**WHAT NEEDS TO BE DONE:**
Keep every line in which "Appearances" occurs and drop the rest of the data.

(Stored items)

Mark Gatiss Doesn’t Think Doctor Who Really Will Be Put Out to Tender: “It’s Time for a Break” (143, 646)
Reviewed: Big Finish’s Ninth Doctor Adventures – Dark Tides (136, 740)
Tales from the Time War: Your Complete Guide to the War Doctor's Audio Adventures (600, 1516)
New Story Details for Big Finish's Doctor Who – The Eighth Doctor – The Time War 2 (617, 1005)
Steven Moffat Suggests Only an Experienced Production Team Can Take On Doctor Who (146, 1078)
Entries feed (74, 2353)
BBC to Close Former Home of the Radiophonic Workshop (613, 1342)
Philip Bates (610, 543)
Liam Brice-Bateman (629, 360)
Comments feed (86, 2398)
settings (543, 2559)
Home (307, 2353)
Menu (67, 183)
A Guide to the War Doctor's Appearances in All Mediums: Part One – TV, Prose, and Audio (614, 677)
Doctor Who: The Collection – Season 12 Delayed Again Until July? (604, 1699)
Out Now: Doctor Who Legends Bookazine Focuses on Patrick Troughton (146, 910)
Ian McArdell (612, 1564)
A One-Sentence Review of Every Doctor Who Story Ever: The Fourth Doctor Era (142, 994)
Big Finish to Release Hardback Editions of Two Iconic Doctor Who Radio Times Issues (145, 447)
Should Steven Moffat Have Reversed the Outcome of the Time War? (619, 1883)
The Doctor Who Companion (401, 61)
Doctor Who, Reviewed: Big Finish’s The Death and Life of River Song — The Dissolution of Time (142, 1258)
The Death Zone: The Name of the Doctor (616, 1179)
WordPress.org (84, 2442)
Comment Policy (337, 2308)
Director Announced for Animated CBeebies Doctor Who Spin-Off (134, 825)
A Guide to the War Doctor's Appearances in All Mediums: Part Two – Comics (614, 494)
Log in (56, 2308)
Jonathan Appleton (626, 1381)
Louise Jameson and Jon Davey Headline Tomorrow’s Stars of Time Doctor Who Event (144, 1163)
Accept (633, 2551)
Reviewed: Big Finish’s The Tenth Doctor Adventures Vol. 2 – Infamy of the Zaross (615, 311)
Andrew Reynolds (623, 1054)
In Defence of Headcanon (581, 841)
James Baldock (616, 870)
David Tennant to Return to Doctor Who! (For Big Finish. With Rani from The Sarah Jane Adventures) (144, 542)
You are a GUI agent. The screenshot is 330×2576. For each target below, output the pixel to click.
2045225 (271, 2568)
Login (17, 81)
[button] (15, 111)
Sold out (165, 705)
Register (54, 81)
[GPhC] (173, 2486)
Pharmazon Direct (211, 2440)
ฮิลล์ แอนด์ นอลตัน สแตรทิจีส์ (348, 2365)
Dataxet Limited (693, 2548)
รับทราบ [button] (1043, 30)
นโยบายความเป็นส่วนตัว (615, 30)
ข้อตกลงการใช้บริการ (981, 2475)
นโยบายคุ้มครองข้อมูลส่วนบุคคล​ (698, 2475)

**SOLUTION TO THIS TASK:**
A Guide to the War Doctor's Appearances in All Mediums: Part One – TV, Prose, and Audio (614, 677)
A Guide to the War Doctor's Appearances in All Mediums: Part Two – Comics (614, 494)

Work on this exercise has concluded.